Finding $\frac{\partial }{\partial A}\left| \left(A\left(A^{\top} A\right)^{-1} A^{\top} – I \right)b \right|^2$

linear algebramatricesmatrix-calculus

For an $n\times m $ matrix $\mathbf{A}$ and $m\times 1 $ vector $\mathbf{b}$, I'm trying to find the derivative of the following L2-norm
$$
f(\mathbf{A}) = \left| \left(\mathbf{A}\left(\mathbf{A}^{\top} \mathbf{A}\right)^{-1} \mathbf{A}^{\top} – \mathbf{I} \right)\mathbf{b} \right|^2
= \mathbf{b}^{\top} \left(\mathbf{A}\left(\mathbf{A}^{\top} \mathbf{A}\right)^{-1} \mathbf{A}^{\top} – \mathbf{I} \right)^{\top}\left(\mathbf{A}\left(\mathbf{A}^{\top} \mathbf{A}\right)^{-1} \mathbf{A}^{\top} – \mathbf{I} \right)\mathbf{b}
$$

with respect to $\mathbf{A}$, but I'm not sure how to approach larger products like this one.
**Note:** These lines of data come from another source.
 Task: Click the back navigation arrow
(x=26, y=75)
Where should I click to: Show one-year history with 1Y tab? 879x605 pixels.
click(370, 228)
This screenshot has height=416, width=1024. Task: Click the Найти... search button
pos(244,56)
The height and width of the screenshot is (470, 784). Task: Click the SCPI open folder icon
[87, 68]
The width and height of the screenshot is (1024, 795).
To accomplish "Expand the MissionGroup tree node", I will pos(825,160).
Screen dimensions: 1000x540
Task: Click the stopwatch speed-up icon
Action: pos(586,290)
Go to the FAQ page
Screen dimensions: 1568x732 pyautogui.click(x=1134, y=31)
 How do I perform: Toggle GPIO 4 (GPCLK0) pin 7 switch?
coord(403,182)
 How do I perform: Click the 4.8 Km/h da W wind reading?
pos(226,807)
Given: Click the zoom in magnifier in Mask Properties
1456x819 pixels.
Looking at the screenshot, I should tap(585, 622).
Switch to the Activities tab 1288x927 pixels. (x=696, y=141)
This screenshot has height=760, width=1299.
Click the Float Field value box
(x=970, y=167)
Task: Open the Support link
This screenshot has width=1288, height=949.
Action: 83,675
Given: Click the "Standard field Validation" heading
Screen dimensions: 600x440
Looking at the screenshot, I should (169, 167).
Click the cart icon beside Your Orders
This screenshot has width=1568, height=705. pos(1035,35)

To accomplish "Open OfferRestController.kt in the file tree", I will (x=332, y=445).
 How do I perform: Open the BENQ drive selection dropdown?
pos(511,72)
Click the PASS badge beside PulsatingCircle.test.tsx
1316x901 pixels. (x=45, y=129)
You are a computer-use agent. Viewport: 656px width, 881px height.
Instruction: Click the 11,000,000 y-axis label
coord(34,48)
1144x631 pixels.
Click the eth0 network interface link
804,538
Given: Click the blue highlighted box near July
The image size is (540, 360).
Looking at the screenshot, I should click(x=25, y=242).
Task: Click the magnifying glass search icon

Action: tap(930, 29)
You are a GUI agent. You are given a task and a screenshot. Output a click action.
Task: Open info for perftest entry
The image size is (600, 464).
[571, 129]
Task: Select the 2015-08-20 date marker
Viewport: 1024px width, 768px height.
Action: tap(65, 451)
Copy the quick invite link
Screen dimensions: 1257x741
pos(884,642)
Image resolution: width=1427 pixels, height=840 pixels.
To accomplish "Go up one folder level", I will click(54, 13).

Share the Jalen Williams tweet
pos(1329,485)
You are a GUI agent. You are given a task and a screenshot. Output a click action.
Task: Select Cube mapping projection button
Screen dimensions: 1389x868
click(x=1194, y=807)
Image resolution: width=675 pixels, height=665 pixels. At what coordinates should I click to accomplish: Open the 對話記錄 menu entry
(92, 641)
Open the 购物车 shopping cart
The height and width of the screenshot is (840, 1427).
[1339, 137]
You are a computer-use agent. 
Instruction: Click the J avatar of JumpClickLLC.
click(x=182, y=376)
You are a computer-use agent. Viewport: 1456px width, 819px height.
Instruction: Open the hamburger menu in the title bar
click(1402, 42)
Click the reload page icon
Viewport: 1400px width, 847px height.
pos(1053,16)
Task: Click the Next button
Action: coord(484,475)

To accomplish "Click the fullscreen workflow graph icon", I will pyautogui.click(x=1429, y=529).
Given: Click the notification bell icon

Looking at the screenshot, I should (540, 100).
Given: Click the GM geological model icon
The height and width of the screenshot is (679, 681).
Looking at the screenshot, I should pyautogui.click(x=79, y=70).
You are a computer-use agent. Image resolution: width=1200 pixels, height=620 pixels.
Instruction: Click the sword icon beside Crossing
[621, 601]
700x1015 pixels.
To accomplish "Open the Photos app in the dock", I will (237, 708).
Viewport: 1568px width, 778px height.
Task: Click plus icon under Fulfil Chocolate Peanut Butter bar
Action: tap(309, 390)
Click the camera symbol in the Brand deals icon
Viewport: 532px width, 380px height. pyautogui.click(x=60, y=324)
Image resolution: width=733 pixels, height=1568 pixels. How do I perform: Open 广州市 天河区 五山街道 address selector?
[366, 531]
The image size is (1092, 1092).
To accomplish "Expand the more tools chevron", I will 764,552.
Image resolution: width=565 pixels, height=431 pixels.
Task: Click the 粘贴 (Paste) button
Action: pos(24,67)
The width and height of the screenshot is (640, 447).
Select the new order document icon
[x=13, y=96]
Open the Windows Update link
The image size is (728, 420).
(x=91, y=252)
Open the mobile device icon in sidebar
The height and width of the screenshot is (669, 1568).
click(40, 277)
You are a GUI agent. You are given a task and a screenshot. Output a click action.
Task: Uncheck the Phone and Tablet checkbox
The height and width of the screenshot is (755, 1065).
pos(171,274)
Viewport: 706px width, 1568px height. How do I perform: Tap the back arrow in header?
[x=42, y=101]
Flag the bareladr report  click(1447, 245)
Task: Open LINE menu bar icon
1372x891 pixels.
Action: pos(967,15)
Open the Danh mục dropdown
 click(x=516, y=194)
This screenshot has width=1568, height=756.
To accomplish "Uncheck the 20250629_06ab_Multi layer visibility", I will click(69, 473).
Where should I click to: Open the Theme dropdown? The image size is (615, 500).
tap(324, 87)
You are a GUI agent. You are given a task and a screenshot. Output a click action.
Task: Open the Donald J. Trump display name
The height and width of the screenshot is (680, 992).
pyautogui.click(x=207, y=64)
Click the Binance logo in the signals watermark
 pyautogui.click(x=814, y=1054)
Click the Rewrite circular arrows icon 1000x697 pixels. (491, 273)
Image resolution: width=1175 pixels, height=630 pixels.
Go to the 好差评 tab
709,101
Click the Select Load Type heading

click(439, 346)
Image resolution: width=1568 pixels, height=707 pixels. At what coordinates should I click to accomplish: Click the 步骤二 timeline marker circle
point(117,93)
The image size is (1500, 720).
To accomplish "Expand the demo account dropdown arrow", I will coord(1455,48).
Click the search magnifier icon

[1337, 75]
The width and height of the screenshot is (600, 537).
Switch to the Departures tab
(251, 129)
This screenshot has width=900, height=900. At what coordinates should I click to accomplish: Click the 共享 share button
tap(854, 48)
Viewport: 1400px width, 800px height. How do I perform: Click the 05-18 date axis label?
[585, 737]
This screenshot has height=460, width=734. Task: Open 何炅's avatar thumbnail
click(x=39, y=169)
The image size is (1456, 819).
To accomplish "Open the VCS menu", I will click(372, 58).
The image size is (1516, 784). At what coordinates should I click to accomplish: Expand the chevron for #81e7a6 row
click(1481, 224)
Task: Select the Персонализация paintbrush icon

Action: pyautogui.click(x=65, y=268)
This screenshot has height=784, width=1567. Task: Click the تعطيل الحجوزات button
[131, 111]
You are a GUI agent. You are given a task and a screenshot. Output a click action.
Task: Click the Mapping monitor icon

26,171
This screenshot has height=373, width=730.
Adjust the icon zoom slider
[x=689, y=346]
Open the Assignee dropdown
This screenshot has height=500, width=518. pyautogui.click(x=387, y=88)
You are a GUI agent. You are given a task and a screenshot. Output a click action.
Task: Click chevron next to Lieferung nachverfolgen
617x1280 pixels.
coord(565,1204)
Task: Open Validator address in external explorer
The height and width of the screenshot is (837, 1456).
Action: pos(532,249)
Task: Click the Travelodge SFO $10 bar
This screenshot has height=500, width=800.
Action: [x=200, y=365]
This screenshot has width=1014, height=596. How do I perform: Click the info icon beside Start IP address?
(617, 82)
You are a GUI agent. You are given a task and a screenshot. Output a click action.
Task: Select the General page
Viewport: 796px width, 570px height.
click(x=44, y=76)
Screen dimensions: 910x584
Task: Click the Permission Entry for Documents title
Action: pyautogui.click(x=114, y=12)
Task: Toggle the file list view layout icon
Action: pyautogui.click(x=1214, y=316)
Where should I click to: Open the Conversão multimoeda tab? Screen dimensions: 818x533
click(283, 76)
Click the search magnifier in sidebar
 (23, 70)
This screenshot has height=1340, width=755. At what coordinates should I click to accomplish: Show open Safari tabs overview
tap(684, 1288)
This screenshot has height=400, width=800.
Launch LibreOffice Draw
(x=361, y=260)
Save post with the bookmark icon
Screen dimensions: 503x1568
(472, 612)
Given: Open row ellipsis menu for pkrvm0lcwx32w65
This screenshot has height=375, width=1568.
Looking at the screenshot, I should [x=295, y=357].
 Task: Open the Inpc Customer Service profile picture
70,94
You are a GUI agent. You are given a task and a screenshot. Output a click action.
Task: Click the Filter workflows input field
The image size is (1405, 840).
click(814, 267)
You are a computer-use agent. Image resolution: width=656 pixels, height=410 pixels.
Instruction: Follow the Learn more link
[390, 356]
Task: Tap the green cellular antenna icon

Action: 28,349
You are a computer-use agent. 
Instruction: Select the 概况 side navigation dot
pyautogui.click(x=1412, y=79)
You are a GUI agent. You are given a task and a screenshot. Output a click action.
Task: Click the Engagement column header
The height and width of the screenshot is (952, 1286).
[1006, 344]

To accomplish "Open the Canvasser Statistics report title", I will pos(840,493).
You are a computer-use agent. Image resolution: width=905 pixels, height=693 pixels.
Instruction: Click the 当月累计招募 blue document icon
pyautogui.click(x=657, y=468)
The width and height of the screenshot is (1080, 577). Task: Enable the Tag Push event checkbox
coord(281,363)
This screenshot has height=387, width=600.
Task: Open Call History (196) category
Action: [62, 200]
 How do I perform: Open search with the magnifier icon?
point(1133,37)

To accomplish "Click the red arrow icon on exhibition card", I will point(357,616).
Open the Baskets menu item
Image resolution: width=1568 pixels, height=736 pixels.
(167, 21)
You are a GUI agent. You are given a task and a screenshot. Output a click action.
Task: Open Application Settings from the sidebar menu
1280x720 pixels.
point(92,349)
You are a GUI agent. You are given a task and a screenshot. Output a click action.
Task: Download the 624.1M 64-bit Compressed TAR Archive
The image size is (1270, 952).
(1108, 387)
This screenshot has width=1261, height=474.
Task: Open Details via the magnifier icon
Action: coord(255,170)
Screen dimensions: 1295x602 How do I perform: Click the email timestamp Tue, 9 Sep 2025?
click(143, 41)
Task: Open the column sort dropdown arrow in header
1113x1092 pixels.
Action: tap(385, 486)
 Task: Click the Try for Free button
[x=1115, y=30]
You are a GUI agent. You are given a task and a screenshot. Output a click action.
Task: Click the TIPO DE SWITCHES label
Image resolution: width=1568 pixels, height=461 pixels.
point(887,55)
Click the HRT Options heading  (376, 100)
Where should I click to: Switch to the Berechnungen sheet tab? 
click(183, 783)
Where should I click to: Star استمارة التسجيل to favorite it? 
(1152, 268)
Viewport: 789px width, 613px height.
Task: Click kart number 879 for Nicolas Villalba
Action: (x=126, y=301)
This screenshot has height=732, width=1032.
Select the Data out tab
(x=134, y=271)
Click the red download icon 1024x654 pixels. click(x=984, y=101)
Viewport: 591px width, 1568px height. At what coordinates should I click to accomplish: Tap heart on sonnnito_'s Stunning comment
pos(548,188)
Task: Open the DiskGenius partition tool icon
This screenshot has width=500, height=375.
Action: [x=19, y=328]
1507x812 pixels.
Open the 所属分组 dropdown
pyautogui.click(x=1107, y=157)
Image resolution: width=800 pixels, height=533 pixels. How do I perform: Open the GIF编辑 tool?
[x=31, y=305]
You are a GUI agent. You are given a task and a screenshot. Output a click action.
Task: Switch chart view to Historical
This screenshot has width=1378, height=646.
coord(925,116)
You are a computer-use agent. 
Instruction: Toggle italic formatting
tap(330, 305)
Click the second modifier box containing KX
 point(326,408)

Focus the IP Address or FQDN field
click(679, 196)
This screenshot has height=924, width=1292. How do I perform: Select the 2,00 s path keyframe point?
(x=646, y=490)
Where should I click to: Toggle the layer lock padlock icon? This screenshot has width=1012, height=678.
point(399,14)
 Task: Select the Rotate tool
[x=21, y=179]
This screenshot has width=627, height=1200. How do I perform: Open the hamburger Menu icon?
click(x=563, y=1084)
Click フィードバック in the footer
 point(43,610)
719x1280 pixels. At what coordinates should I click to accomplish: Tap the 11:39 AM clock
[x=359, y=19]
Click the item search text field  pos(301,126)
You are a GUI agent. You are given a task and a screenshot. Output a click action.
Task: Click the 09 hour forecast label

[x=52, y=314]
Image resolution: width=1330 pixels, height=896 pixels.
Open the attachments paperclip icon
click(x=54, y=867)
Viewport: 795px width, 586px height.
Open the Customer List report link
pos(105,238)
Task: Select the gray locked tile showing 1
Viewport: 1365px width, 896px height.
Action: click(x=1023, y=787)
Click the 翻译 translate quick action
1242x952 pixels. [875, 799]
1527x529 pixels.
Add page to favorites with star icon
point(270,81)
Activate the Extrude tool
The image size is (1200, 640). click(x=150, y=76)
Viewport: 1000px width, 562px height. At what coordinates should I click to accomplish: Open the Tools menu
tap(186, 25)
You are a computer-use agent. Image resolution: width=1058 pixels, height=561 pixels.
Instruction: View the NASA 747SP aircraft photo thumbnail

I'm assuming the chain rule can be applied in some way to help? e.g. if we let
$$
\mathbf{Z} = \mathbf{A}\left(\mathbf{A}^{\top} \mathbf{A}\right)^{-1} \mathbf{A}^{\top} – \mathbf{I}
$$

Then
$$
\begin{equation}
\frac{\partial f}{\partial \mathbf{Z}} = \frac{\partial }{\partial \mathbf{Z}} (\mathbf{Zb})^{\top}(\mathbf{Zb}) = 2\mathbf{Z} \mathbf{bb}^{\top}
\end{equation}
$$

but I'm not sure how to approach finding the derivative of the $\mathbf{A}\left(\mathbf{A}^{\top} \mathbf{A}\right)^{-1} \mathbf{A}^{\top}$ term.

Any help much appreciated!

Best Answer

The hat matrix of $A$ is defined as $$H = A(A^TA)^{-1}A^T$$ This matrix is an orthoprojector, since $\,H^2=H=H^T$

The matrix $P=(I-H)$ is also an orthoprojector,
however, $\;Z=(H-I)$ is not an orthoprojector since $Z^2 = -Z \ne Z$.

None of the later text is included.